I'm officially IN my 30s. No longer 30, but full-on in the decade. Part of me thinks this means it's time to grow up. For real this time, not like when I tried to grow up before but just ended up laying in a ball pit for a few days.
So I'm making "adulty" decisions and doing "adulty" things, in an attempt to seem more mature. I went to see Opera performed in the park last week. Culture! However the part I enjoyed the most was when the microphone shorted out and made a fart noise. Two steps forward, three steps back.
I'm trying to be more proactive in comedy, too. Doing more shows, and when I'm home I'm always working on new stuff. Responsible! However I still have the attention span of a 15 year old, so every hour on the hour I find myself looking up cat videos on the internet and loudly critiquing them to no one.
I'm also trying to cook more at home. I made a casserole for a couple of friends last night and was so overwhelmingly proud of myself that I got soundly housed on cheap corner store wine afterward to celebrate. But I think that might be the very definition of maturity, so nothing needs to change here.
I guess it's a compromise, really. If I balance my checkbook and separate the recycling on a regular basis, then it's not a big deal if I still cartwheel randomly or laugh at words like "unit" and "bosom". Because those are ridiculous words.
Gah. Blerg. Barf, and additional displeased onomatopoeia. I have quit smoking!
I am almost a week without cigarettes now, and I can report that everyone around me needs to shut the f*ck up and that the g*ddamned bus moves too g*ddamned slow and that the assh*ole rice I made doesn't look like the sonofab*tch rice on the cover you lying b*stards at Knorr. Suffice it to say, it has been a pretty testy week. I have been a smidge irritable.

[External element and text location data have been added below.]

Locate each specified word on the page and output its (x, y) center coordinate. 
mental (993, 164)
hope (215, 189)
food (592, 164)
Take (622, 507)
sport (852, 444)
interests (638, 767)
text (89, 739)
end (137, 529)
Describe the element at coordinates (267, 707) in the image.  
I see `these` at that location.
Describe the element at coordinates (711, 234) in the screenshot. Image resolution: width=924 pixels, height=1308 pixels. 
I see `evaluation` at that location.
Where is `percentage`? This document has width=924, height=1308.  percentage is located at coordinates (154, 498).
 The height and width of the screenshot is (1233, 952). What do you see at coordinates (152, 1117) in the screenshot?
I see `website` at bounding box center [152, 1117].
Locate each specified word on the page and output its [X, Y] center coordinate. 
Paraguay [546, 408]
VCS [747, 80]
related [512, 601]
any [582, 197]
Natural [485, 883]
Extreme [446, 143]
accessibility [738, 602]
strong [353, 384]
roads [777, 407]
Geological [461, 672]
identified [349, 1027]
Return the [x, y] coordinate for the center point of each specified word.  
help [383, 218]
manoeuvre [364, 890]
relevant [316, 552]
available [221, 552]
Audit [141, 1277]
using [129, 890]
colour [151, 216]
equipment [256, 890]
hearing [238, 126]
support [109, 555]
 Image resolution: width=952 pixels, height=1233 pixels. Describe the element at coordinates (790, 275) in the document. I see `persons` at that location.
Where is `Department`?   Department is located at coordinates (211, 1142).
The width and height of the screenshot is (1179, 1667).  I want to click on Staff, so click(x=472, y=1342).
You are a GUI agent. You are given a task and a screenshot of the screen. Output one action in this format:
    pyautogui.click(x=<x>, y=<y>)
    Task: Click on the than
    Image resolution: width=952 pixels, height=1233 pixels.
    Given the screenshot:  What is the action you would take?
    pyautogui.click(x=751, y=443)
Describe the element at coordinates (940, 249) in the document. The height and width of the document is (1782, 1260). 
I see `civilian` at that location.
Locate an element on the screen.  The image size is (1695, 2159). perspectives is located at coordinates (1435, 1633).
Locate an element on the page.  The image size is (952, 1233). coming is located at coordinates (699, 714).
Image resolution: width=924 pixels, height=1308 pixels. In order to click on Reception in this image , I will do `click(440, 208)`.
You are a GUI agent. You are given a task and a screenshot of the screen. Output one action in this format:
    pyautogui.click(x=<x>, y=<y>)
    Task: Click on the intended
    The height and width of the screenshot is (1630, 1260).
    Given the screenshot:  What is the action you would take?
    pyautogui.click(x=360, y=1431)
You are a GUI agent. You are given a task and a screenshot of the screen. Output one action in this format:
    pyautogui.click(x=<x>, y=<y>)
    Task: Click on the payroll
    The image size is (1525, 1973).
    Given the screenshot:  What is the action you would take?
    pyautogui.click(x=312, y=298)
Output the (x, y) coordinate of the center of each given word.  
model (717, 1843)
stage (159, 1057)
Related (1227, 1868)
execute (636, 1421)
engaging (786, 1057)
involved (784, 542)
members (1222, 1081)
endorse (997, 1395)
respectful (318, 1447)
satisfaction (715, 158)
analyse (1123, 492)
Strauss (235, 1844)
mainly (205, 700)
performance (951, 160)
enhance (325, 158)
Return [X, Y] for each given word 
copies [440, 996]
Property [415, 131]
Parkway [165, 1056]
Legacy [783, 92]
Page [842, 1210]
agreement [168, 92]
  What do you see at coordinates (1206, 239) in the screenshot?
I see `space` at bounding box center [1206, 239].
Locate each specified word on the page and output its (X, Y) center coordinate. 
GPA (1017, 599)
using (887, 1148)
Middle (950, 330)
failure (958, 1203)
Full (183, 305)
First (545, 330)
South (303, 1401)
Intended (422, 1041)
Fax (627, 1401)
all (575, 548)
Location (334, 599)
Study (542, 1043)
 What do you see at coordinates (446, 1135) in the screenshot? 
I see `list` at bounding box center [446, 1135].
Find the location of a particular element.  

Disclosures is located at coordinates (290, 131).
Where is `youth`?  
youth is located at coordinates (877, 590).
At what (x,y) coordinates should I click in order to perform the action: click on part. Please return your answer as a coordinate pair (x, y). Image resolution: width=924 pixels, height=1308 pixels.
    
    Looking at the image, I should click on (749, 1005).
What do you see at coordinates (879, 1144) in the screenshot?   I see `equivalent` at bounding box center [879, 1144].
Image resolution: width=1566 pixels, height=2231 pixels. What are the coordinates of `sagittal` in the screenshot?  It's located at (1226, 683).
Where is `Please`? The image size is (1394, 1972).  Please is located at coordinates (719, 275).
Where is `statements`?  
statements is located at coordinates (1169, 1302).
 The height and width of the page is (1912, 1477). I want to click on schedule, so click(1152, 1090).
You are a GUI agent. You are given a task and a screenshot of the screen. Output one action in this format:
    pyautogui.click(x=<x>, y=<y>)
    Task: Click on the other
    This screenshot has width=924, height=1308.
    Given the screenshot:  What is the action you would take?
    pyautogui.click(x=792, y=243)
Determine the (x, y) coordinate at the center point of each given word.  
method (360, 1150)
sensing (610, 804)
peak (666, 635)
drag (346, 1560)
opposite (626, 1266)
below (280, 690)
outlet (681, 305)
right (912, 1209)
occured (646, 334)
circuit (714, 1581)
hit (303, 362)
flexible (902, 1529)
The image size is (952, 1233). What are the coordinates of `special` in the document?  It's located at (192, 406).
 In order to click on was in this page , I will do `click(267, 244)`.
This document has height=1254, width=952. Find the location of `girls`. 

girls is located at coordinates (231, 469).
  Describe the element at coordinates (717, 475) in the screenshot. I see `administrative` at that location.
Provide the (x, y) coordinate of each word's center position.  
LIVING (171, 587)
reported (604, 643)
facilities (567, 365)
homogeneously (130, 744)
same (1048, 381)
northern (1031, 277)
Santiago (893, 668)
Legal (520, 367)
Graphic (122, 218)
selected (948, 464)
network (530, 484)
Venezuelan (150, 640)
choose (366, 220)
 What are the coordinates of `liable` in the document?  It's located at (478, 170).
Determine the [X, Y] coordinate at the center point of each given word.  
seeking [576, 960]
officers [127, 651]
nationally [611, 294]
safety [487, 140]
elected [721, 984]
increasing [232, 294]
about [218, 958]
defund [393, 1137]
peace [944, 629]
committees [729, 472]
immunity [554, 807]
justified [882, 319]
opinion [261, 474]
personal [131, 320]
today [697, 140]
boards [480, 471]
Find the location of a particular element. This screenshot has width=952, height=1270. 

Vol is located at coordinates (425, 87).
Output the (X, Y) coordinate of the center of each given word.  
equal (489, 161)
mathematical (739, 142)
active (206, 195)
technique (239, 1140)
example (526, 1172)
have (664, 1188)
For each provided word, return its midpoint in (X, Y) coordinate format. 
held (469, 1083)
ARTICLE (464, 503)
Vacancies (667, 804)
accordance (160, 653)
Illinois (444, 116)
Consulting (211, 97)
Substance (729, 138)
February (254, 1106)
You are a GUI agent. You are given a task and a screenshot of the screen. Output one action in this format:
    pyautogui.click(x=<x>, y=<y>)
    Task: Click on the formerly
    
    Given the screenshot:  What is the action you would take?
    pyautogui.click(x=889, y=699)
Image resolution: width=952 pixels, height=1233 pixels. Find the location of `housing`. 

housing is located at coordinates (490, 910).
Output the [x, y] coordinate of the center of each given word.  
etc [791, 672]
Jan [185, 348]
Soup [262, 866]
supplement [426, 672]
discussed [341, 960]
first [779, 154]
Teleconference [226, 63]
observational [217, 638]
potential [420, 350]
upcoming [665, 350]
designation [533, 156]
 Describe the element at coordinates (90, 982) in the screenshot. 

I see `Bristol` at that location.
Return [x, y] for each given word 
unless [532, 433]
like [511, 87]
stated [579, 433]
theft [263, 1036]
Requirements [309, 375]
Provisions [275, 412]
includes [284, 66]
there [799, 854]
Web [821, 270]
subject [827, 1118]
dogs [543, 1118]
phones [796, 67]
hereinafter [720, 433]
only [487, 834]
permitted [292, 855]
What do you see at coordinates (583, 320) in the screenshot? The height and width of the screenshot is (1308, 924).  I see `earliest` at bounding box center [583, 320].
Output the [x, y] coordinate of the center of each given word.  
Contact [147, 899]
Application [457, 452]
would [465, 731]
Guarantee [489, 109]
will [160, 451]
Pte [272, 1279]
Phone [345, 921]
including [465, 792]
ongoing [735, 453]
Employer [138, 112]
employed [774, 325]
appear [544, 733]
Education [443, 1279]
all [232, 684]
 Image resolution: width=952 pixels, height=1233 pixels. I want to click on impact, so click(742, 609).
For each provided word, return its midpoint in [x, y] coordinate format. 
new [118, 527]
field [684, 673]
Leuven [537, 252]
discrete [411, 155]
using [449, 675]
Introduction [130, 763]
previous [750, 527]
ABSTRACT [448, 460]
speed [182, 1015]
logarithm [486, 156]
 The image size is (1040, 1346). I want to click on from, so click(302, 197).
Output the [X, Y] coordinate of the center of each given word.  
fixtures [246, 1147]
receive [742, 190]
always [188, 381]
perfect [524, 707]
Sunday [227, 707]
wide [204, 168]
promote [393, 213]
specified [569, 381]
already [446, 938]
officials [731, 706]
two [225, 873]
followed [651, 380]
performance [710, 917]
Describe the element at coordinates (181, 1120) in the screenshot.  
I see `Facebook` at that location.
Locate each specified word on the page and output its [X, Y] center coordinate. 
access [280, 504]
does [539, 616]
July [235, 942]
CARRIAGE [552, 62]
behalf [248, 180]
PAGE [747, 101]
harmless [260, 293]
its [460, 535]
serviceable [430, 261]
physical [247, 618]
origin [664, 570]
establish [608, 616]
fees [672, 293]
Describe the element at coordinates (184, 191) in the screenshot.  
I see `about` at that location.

I have also had a weird physical side effect, which is a TON of nervous energy. Like, cocaine-level energy. Wait - do people on cocaine have a lot of energy? I wouldn't know because I am a SQUARE. One time in the bathroom of a shitty dive bar in DC a chick doing lines off the sink asked me if I partied, and I was like, "Yeah, duh! All the time! My friend is having a house party tomorrow night, and everyone is bringing a mix tape! Right? Wacky, right?" Ugh - re-telling that makes me want to give myself a swirly.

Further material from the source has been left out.